» Your objective
Scan the material below for lines with the word "Collapse" and report how many there are, with nothing added.
(Raw data Opens)
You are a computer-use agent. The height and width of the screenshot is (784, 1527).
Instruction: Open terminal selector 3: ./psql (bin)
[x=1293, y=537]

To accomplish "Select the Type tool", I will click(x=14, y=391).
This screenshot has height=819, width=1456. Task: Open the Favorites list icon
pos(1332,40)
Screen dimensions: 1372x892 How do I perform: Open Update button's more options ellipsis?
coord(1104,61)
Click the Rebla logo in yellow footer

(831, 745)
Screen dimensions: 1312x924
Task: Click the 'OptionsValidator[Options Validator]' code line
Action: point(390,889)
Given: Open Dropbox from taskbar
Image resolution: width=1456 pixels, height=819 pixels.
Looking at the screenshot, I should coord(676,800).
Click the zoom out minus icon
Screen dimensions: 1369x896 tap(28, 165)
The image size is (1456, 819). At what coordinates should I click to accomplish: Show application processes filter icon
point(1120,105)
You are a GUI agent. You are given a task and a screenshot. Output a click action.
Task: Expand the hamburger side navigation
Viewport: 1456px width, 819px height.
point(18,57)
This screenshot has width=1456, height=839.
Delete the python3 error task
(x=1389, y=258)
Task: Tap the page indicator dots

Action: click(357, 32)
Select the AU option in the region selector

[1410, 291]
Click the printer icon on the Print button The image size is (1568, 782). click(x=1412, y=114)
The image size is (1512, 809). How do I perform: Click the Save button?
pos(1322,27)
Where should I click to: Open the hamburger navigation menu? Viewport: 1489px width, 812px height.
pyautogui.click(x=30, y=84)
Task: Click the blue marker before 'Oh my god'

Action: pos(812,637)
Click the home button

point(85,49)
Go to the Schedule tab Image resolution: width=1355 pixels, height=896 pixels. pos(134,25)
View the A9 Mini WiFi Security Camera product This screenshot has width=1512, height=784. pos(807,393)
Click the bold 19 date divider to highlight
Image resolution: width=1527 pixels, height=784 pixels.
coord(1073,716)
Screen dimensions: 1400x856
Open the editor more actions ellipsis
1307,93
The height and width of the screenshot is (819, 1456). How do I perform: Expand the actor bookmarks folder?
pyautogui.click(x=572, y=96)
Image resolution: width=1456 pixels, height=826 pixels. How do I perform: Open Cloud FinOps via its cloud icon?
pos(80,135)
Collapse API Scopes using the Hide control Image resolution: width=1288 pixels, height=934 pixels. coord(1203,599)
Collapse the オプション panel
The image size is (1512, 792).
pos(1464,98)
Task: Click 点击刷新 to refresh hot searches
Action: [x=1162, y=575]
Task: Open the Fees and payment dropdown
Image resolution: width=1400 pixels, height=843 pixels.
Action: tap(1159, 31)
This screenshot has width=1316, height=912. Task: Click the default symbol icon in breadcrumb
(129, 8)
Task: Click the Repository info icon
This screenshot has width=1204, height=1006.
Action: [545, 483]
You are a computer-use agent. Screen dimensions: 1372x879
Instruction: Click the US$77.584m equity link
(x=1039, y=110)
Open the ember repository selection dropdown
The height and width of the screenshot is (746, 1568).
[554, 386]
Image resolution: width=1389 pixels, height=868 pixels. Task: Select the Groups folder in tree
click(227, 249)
(Raw data Closes)
» Exercise output
2